Some local papers are slowly opening their opinion pages to credible voices against the lockdown, and their opinions have found an immediate echo among readers. In an op-ed in the Berliner Zeitung, former Süddeutsche Zeitung editor and lawyer Heribert Prantl called for society to “wake up” – and it was a big hit!

Why couldn’t we challenge the obvious earlier, instead of promoting the government’s scheme across every news channel?

In the meantime, the virus has been mutating, possibly out of vaccination range (especially with doses being distributed at EU-speed and South African mutants catching up!), the super-rich have been getting richer and the poorest getting poorer as a result of the lockdown. On the radio I caught historian Walter Scheidel explaining: “No, this pandemic won’t be the great levelling force that the Spanish flu was at the time.”
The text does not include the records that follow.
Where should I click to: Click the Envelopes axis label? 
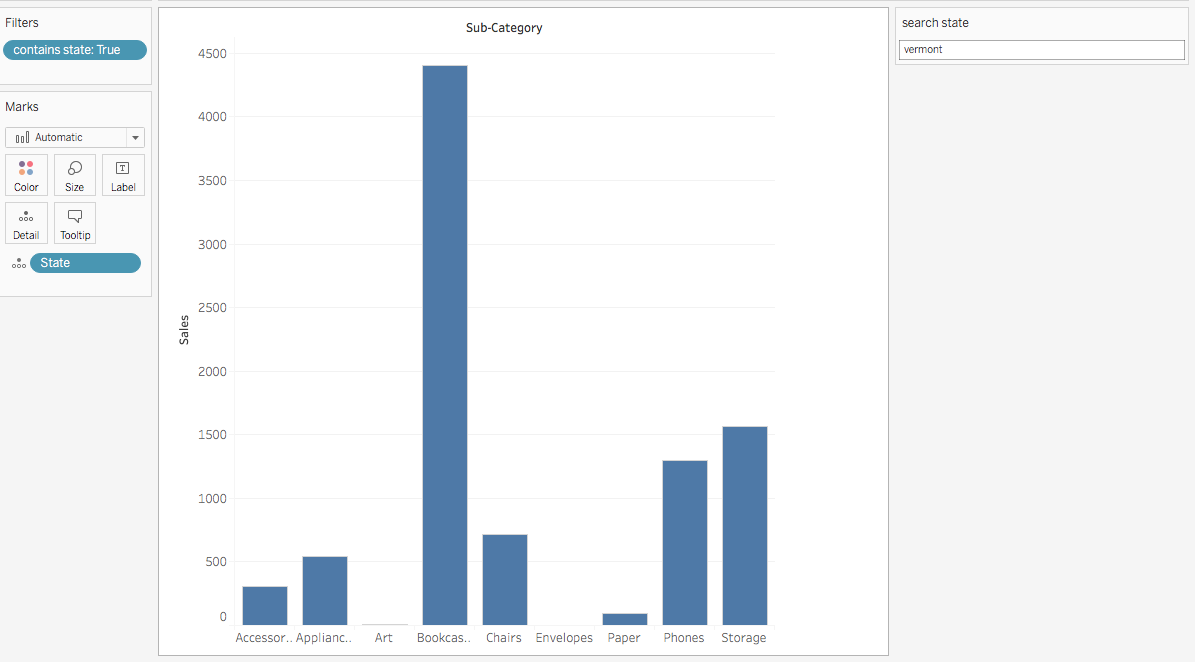pyautogui.click(x=564, y=638)
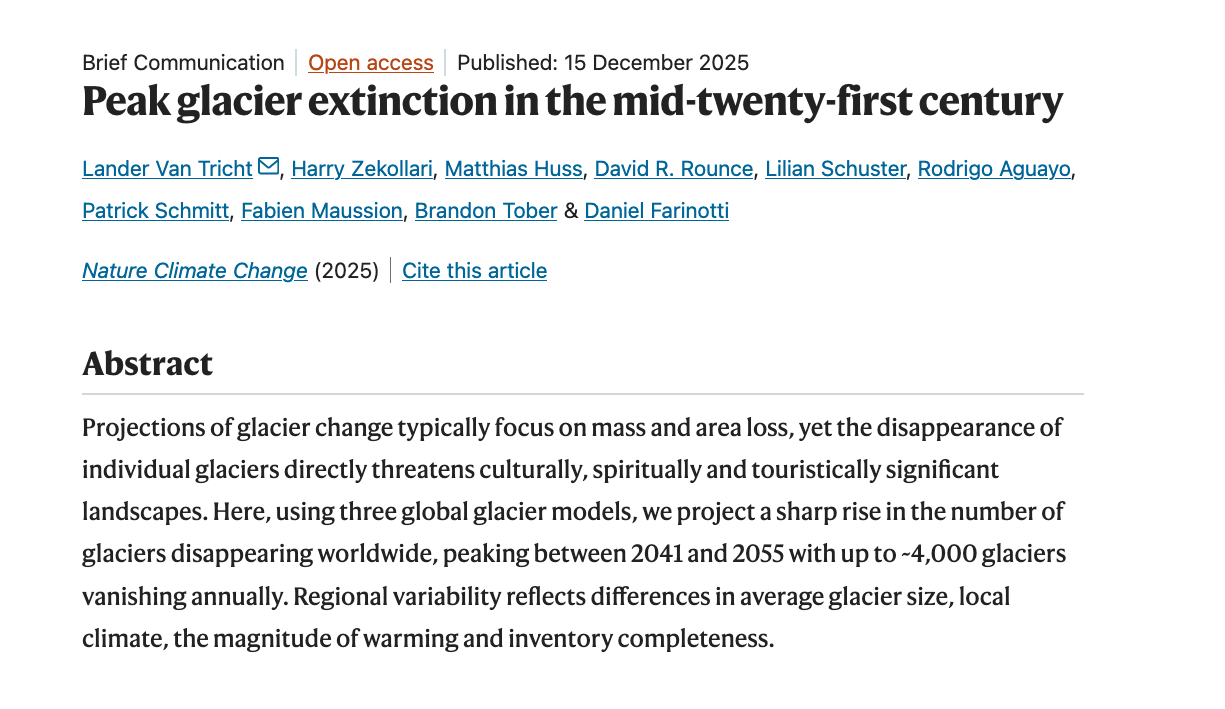Click on author Brandon Tober
The height and width of the screenshot is (709, 1225).
(485, 211)
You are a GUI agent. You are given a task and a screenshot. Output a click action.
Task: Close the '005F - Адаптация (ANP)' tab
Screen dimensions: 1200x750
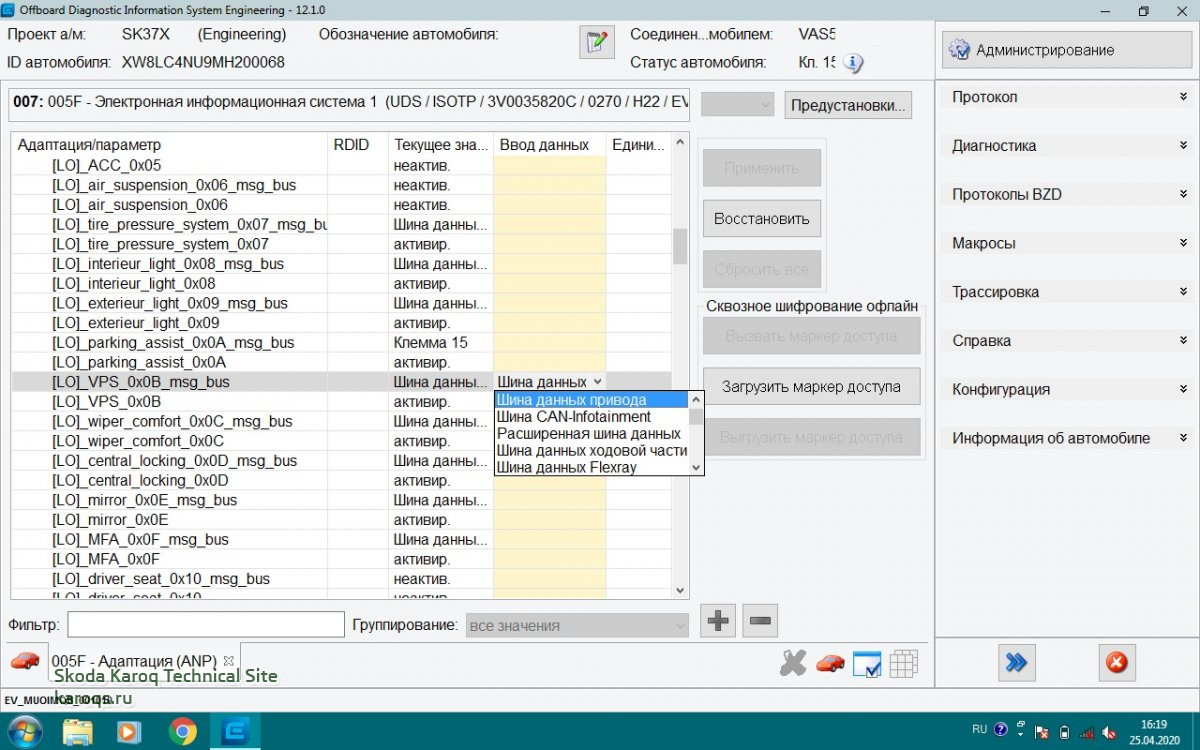(x=228, y=661)

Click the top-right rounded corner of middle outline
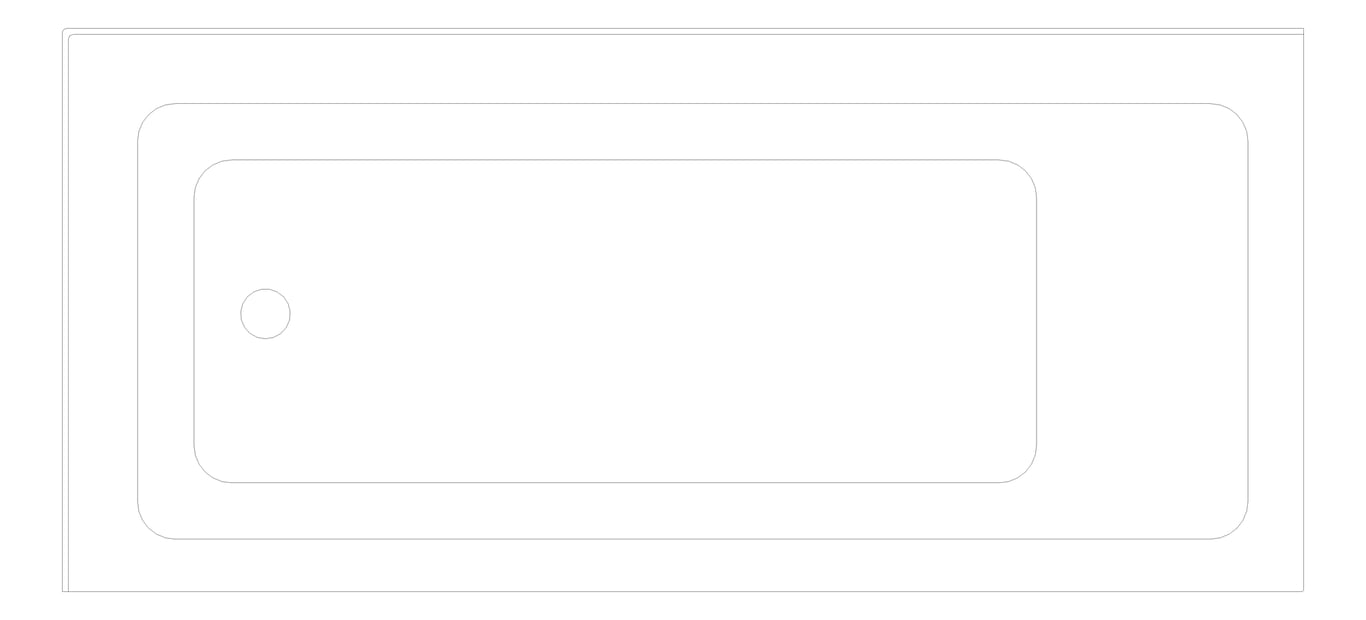coord(1237,114)
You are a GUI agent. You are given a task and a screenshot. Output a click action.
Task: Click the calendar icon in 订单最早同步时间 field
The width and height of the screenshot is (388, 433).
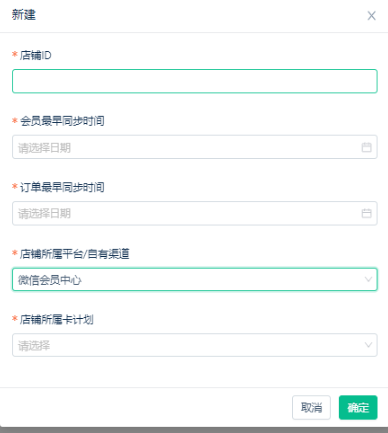(x=366, y=213)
Overall inequalities are actually increasing. It’s not the privileged who are suffering most right now: big companies continue to get bailed out, and well-off people have country cottages to work from while their kids receive adequate pedagogical help – and, yeah, Brigitte can call for the hairdresser to drop by and get the family dinner delivered to their doorstep!

The next wave of trauma: mental health?

Lockdown has been sold as the humane choice in a trade-off between the economy in the abstract and the physical health of vulnerable people. Aside from the physical health risks, mental health professionals have been warning about Corona’s upcoming “psychiatric wave”. Working on the upcoming March issue of the EXB magazine, we compiled data pointing to a disturbing reality: the deep, long-term psychological consequences of lockdown policy, not so much among the older generations but, surprisingly, among younger people – mostly young millennials and Gen Z. Scientific surveys published in Japan and the US have shown that more people have been taking their own lives since the beginning of the second lockdown (but not the first lockdown, interestingly). German authorities have denied this is the case here, although no one can officially say for sure because the authorities will not release suicides rates for 2020 until this September.
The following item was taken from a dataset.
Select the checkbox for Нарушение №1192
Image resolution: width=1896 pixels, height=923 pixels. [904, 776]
Our Coronazeit lives have been dominated by fear and solidarity – fear for our physical health, and solidarity for seniors who are prime victims of a virus showing relatively low lethality among the population at large. But what about our mental health? And what about theirs? Here’s another disturbing anecdote: My French aunt, who was in her late eighties, caught Covid at the hospital where she was undergoing hip surgery. Despite her age, the virus didn’t hit her body badly – she was totally fine. What did affect her was the isolation that followed: two weeks of strict quarantine away from family and friends, without even a smartphone or an iPad to communicate. She died a few days after the end of her confinement. Does she count as a Covid casualty?

And does it make me a conspiracy ‘terrorist’ to say these things aloud – to feel aggrieved by the lack of debate, to want to share the frustration I’ve been holding for too long?
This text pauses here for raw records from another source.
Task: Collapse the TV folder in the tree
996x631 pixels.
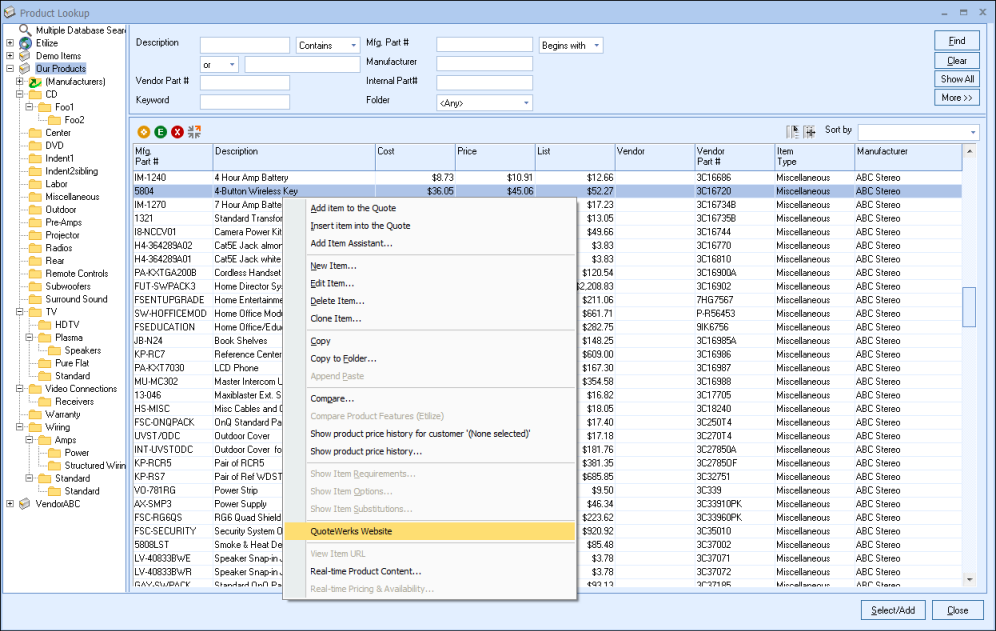Action: [x=20, y=312]
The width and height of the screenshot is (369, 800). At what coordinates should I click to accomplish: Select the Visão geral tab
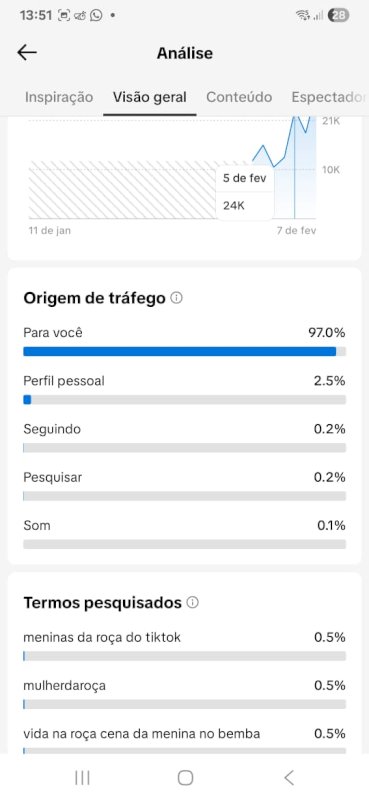tap(150, 97)
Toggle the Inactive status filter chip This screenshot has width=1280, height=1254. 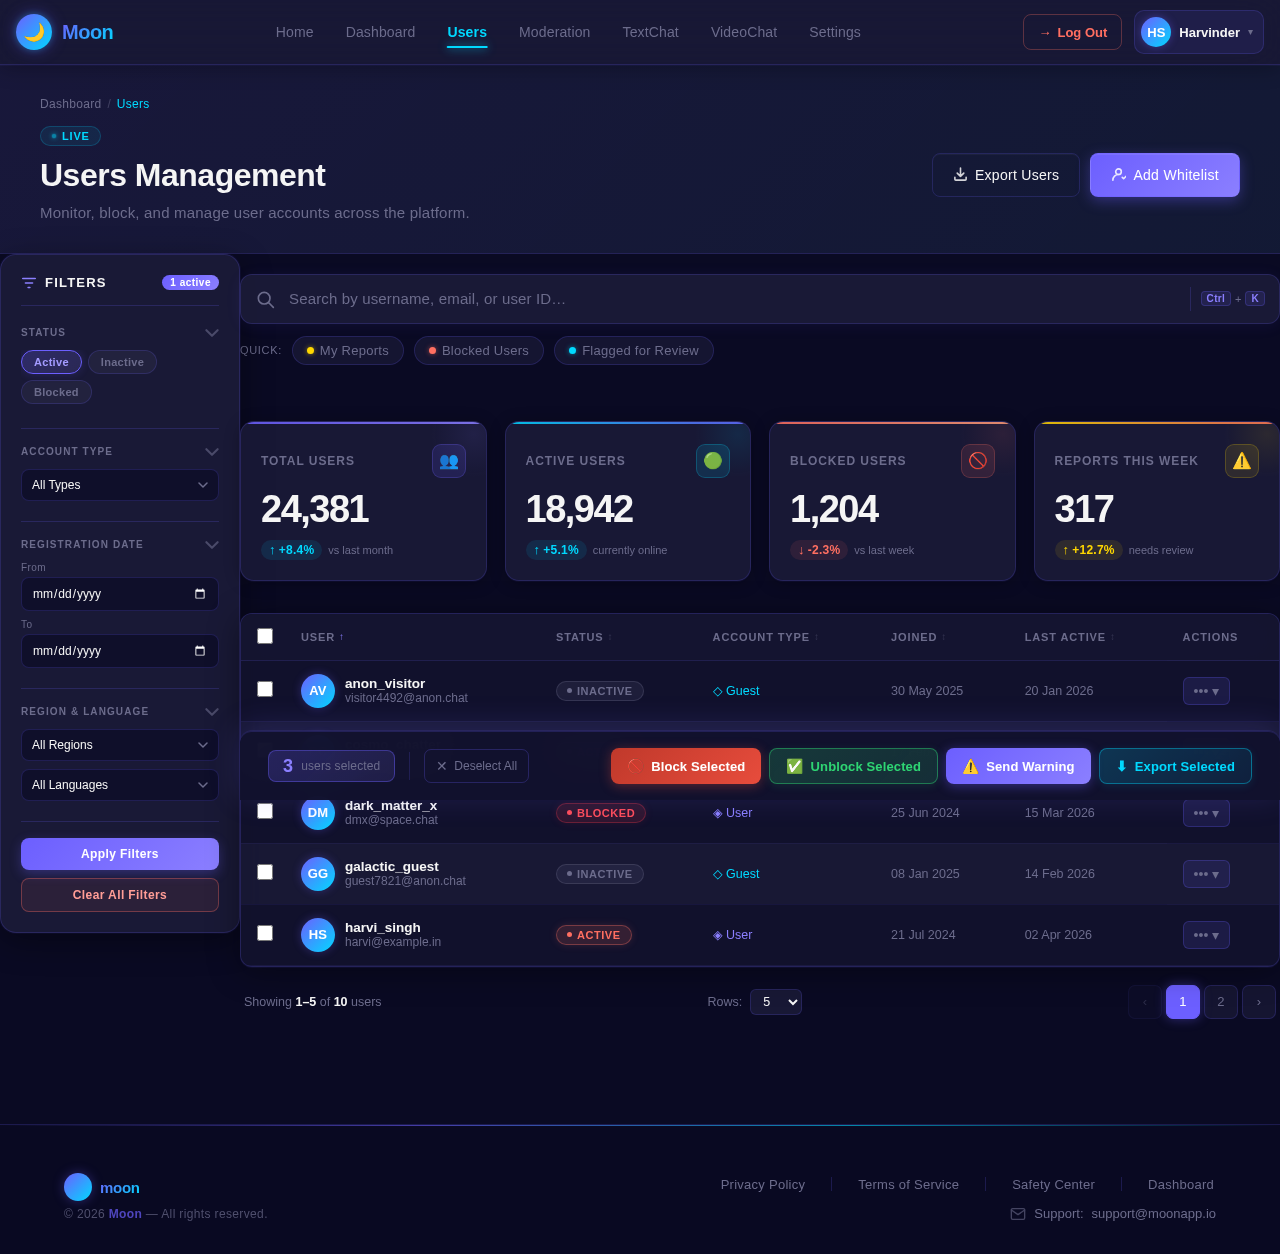coord(121,362)
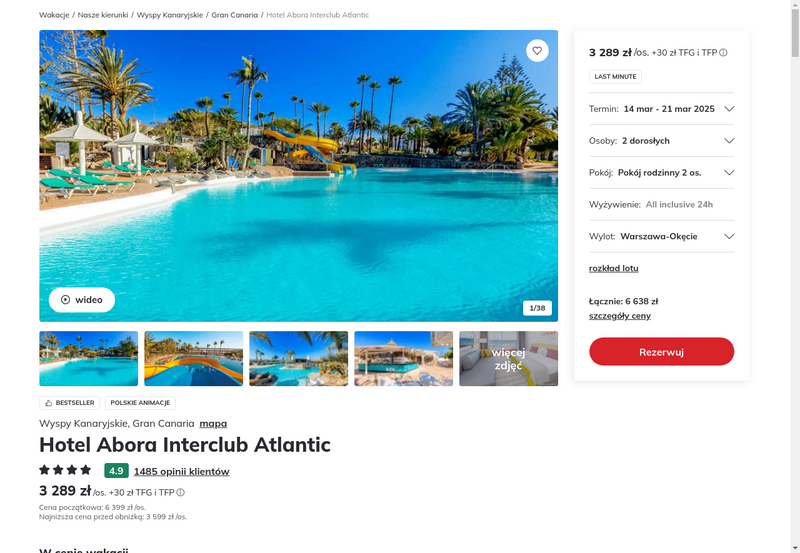Open the Pokój room type dropdown
The image size is (800, 553).
[661, 172]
Back to my Plattenbau, hairdressers and Siegfried

There’s a joke going around that you can tell who’s abiding by the rules by looking at their hair. There are those who took to cutting their own, and those who obviously managed to score “professional help” (this is supposed to change on March 1). My neighbour Siegfried’s hair has grown worryingly long – it’s not just his toenails that I volunteered to clip. He turned 86 this month, still hasn’t received his injection (he’s not due until March, and is having mixed feelings about whether he should go) and runs a busy life wearing his mask under his nose. When I ask him if he’s scared about Corona, he gives a fatalistic shrug. He’s survived the war and the starvation that followed – he jumped the Wall and even dug a tunnel underneath it to flee to the West.

“Why would I be scared? It’s life,” he says, and presents his feet.